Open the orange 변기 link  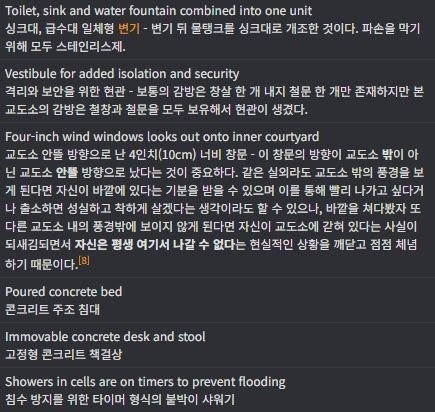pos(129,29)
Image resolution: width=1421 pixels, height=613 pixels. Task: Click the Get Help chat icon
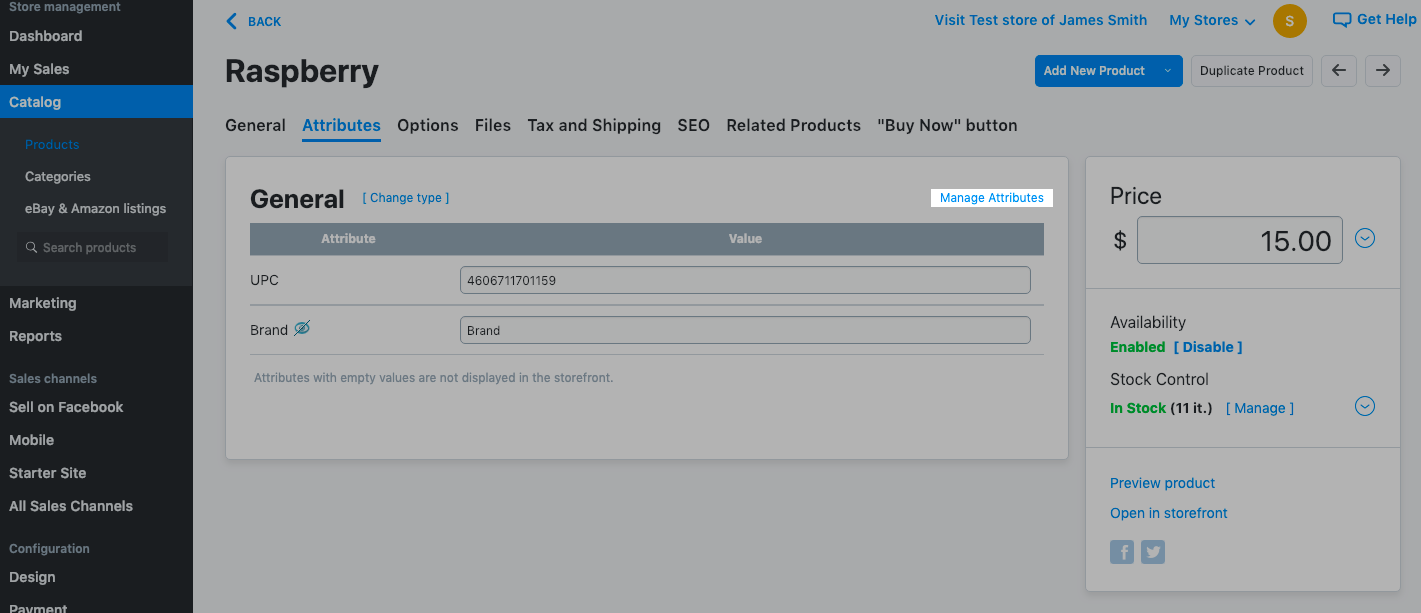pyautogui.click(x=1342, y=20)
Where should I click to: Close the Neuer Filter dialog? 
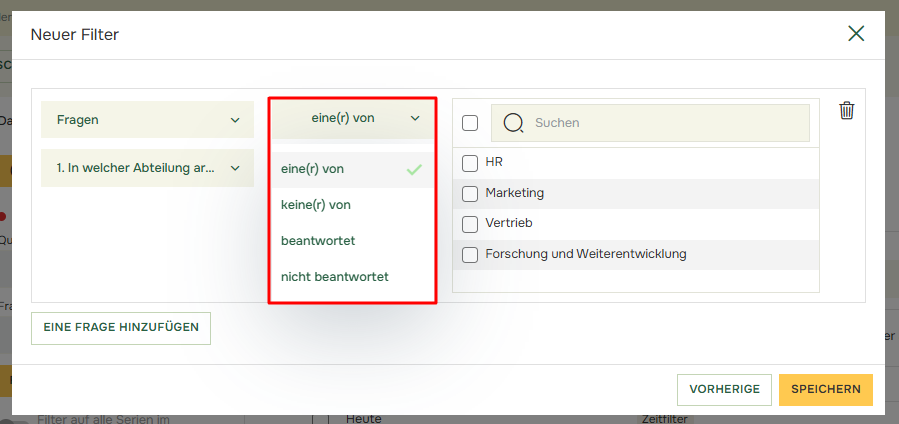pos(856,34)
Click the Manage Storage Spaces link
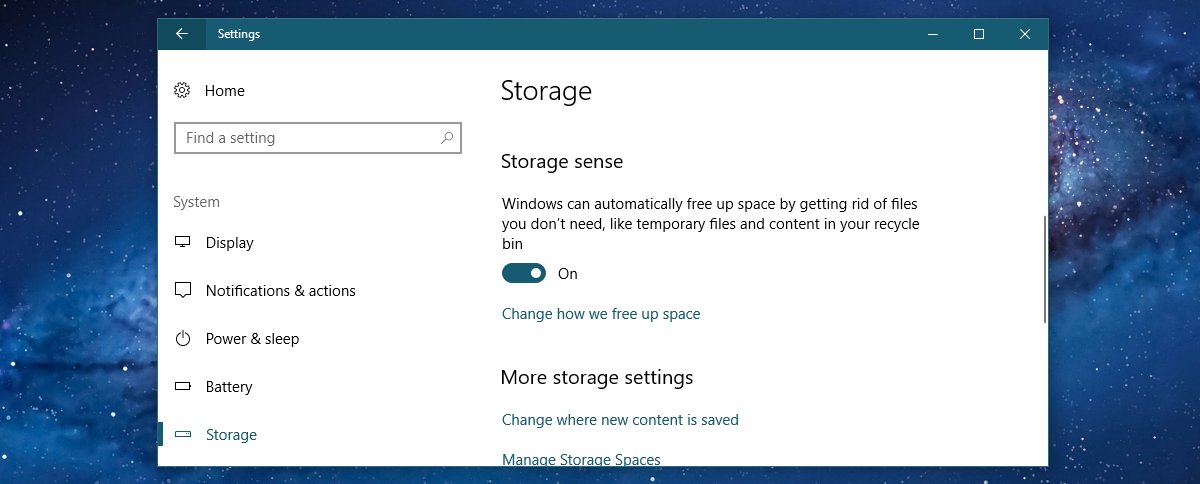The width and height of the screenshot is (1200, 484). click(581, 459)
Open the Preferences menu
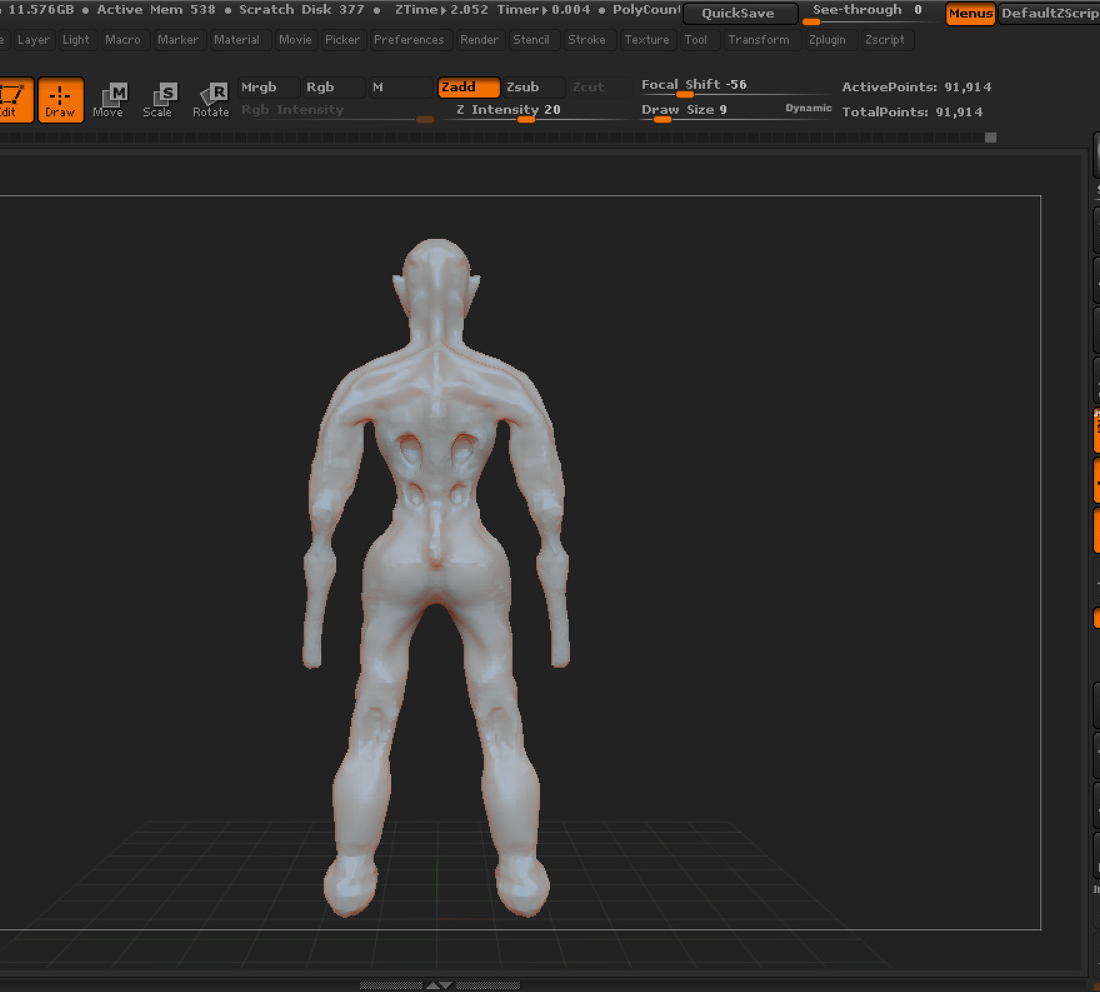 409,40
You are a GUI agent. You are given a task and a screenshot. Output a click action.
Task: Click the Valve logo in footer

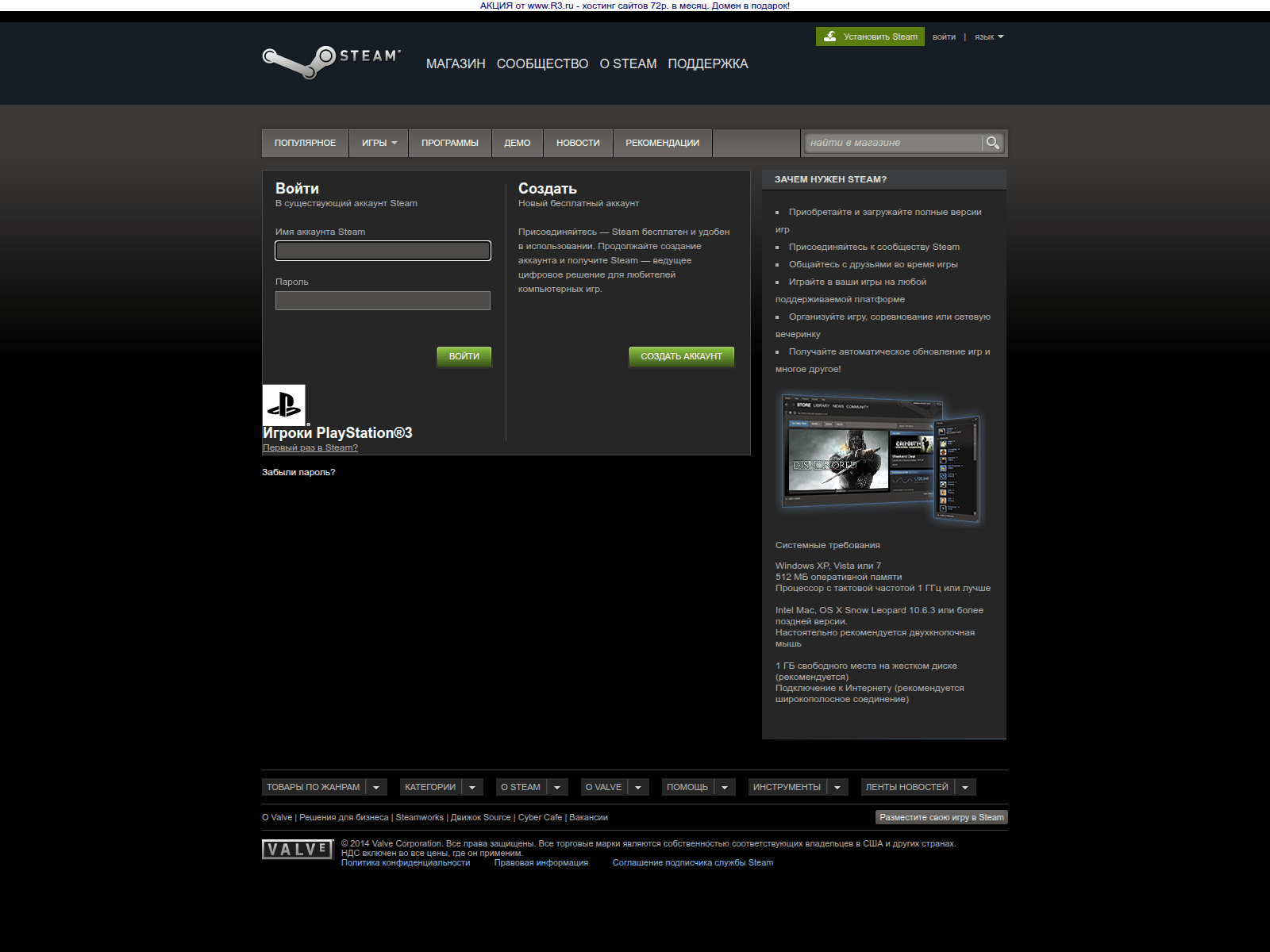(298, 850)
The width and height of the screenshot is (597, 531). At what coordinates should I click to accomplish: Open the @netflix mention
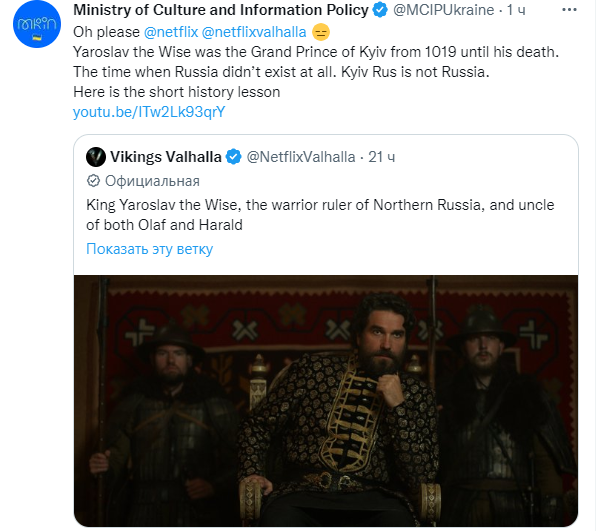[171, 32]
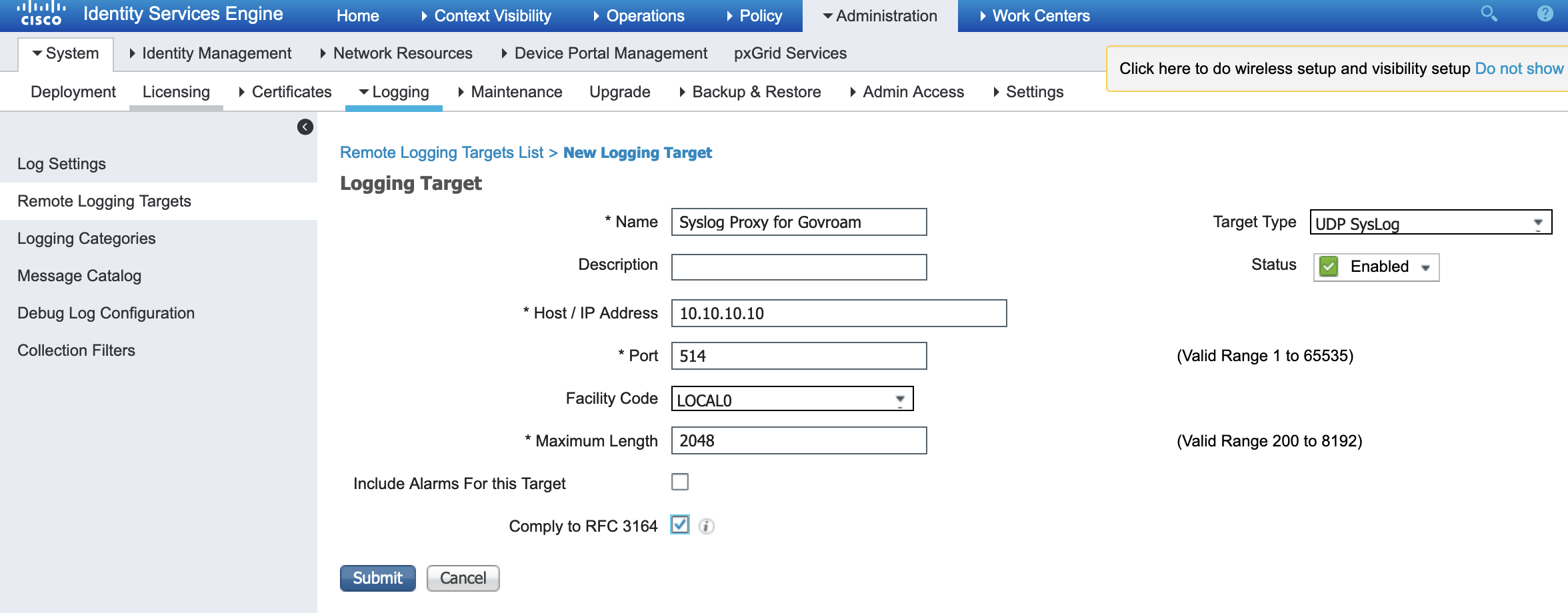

**EXERCISE DETAILS**
From the line that contains "Task: Click the Valve logo in footer" down to the last line of the entries above, copy every line exactly and leave out the pictures.

**RESULT**
Task: Click the Valve logo in footer

(298, 850)
The width and height of the screenshot is (597, 531). At what coordinates should I click to accomplish: Open the @netflix mention
[171, 32]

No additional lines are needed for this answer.